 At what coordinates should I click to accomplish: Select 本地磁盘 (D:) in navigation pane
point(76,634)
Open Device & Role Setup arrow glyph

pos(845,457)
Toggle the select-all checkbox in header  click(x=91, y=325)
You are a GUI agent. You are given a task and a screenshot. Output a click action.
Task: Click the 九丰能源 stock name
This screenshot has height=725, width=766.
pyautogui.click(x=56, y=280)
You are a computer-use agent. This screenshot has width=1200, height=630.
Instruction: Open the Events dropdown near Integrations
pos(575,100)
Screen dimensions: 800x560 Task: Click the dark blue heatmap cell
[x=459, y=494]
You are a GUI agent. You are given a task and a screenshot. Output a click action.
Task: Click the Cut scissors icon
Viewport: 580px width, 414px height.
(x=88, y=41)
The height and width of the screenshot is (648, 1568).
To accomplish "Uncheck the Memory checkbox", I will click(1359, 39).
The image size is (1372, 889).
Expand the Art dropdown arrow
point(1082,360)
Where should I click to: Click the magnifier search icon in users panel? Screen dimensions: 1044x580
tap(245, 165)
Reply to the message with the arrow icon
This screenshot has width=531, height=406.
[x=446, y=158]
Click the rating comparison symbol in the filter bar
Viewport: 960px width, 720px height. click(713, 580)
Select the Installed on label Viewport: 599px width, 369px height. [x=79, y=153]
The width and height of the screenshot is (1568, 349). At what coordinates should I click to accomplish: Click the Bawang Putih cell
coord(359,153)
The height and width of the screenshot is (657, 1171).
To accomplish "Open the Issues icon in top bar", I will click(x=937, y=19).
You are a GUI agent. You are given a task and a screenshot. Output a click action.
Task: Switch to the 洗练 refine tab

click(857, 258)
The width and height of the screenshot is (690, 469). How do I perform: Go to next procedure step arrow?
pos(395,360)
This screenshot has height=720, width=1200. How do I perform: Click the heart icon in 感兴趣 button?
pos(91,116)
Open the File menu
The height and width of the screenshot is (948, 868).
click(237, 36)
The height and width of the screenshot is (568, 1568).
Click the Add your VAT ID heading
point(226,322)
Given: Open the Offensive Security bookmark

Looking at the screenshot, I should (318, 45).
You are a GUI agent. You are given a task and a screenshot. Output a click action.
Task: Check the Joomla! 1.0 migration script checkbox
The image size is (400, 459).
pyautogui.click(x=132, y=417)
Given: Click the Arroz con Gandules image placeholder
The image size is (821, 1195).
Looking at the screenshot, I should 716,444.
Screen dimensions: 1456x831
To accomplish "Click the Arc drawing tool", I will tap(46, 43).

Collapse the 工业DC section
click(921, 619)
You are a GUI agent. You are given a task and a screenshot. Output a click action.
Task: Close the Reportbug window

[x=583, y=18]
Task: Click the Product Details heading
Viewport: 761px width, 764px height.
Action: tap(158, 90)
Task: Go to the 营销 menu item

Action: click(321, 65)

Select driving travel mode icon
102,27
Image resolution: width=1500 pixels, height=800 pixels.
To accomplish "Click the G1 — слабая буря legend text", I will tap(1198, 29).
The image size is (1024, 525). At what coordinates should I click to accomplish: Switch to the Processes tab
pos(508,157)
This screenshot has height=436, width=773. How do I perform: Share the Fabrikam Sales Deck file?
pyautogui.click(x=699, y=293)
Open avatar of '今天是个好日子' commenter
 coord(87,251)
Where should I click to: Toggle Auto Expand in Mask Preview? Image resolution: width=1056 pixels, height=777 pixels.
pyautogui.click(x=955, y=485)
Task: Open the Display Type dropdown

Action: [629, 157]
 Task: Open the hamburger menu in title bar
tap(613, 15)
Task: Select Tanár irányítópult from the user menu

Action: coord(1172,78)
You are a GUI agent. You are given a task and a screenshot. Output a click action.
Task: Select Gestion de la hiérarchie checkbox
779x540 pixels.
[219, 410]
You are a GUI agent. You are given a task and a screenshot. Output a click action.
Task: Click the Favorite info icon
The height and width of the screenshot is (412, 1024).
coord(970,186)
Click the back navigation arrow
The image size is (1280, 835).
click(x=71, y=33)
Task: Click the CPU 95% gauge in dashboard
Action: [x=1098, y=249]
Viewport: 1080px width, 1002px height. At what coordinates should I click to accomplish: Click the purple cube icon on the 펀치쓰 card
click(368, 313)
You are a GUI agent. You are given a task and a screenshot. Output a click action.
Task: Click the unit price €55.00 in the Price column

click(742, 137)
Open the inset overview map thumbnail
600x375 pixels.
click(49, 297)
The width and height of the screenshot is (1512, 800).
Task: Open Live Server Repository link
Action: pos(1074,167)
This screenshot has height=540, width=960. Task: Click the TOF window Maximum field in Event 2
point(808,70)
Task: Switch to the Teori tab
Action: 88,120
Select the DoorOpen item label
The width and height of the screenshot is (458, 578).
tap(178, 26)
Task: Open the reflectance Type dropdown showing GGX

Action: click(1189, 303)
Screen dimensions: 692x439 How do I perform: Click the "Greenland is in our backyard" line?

◆ Problem details
Would you return every line of the data above exactly?

◆ Solution for this task
 At what coordinates should I click to accomplish: Select 本地磁盘 (D:) in navigation pane
point(76,634)
Open Device & Role Setup arrow glyph

pos(845,457)
Toggle the select-all checkbox in header  click(x=91, y=325)
You are a GUI agent. You are given a task and a screenshot. Output a click action.
Task: Click the 九丰能源 stock name
This screenshot has height=725, width=766.
pyautogui.click(x=56, y=280)
You are a computer-use agent. This screenshot has width=1200, height=630.
Instruction: Open the Events dropdown near Integrations
pos(575,100)
Screen dimensions: 800x560 Task: Click the dark blue heatmap cell
[x=459, y=494]
You are a GUI agent. You are given a task and a screenshot. Output a click action.
Task: Click the Cut scissors icon
Viewport: 580px width, 414px height.
(x=88, y=41)
The height and width of the screenshot is (648, 1568).
To accomplish "Uncheck the Memory checkbox", I will click(1359, 39).
The image size is (1372, 889).
Expand the Art dropdown arrow
point(1082,360)
Where should I click to: Click the magnifier search icon in users panel? Screen dimensions: 1044x580
tap(245, 165)
Reply to the message with the arrow icon
This screenshot has width=531, height=406.
[x=446, y=158]
Click the rating comparison symbol in the filter bar
Viewport: 960px width, 720px height. click(713, 580)
Select the Installed on label Viewport: 599px width, 369px height. [x=79, y=153]
The width and height of the screenshot is (1568, 349). At what coordinates should I click to accomplish: Click the Bawang Putih cell
coord(359,153)
The height and width of the screenshot is (657, 1171).
To accomplish "Open the Issues icon in top bar", I will click(x=937, y=19).
You are a GUI agent. You are given a task and a screenshot. Output a click action.
Task: Switch to the 洗练 refine tab

click(857, 258)
The width and height of the screenshot is (690, 469). How do I perform: Go to next procedure step arrow?
pos(395,360)
This screenshot has height=720, width=1200. How do I perform: Click the heart icon in 感兴趣 button?
pos(91,116)
Open the File menu
The height and width of the screenshot is (948, 868).
click(237, 36)
The height and width of the screenshot is (568, 1568).
Click the Add your VAT ID heading
point(226,322)
Given: Open the Offensive Security bookmark

Looking at the screenshot, I should (318, 45).
You are a GUI agent. You are given a task and a screenshot. Output a click action.
Task: Check the Joomla! 1.0 migration script checkbox
The image size is (400, 459).
pyautogui.click(x=132, y=417)
Given: Click the Arroz con Gandules image placeholder
The image size is (821, 1195).
Looking at the screenshot, I should 716,444.
Screen dimensions: 1456x831
To accomplish "Click the Arc drawing tool", I will tap(46, 43).

Collapse the 工业DC section
click(921, 619)
You are a GUI agent. You are given a task and a screenshot. Output a click action.
Task: Close the Reportbug window

[x=583, y=18]
Task: Click the Product Details heading
Viewport: 761px width, 764px height.
Action: tap(158, 90)
Task: Go to the 营销 menu item

Action: click(321, 65)

Select driving travel mode icon
102,27
Image resolution: width=1500 pixels, height=800 pixels.
To accomplish "Click the G1 — слабая буря legend text", I will tap(1198, 29).
The image size is (1024, 525). At what coordinates should I click to accomplish: Switch to the Processes tab
pos(508,157)
This screenshot has height=436, width=773. How do I perform: Share the Fabrikam Sales Deck file?
pyautogui.click(x=699, y=293)
Open avatar of '今天是个好日子' commenter
 coord(87,251)
Where should I click to: Toggle Auto Expand in Mask Preview? Image resolution: width=1056 pixels, height=777 pixels.
pyautogui.click(x=955, y=485)
Task: Open the Display Type dropdown

Action: [629, 157]
 Task: Open the hamburger menu in title bar
tap(613, 15)
Task: Select Tanár irányítópult from the user menu

Action: coord(1172,78)
You are a GUI agent. You are given a task and a screenshot. Output a click action.
Task: Select Gestion de la hiérarchie checkbox
779x540 pixels.
[219, 410]
You are a GUI agent. You are given a task and a screenshot. Output a click action.
Task: Click the Favorite info icon
The height and width of the screenshot is (412, 1024).
coord(970,186)
Click the back navigation arrow
The image size is (1280, 835).
click(x=71, y=33)
Task: Click the CPU 95% gauge in dashboard
Action: [x=1098, y=249]
Viewport: 1080px width, 1002px height. At what coordinates should I click to accomplish: Click the purple cube icon on the 펀치쓰 card
click(368, 313)
You are a GUI agent. You are given a task and a screenshot. Output a click action.
Task: Click the unit price €55.00 in the Price column

click(742, 137)
Open the inset overview map thumbnail
600x375 pixels.
click(49, 297)
The width and height of the screenshot is (1512, 800).
Task: Open Live Server Repository link
Action: pos(1074,167)
This screenshot has height=540, width=960. Task: Click the TOF window Maximum field in Event 2
point(808,70)
Task: Switch to the Teori tab
Action: 88,120
Select the DoorOpen item label
The width and height of the screenshot is (458, 578).
tap(178, 26)
Task: Open the reflectance Type dropdown showing GGX

Action: click(1189, 303)
Screen dimensions: 692x439 How do I perform: Click the "Greenland is in our backyard" line?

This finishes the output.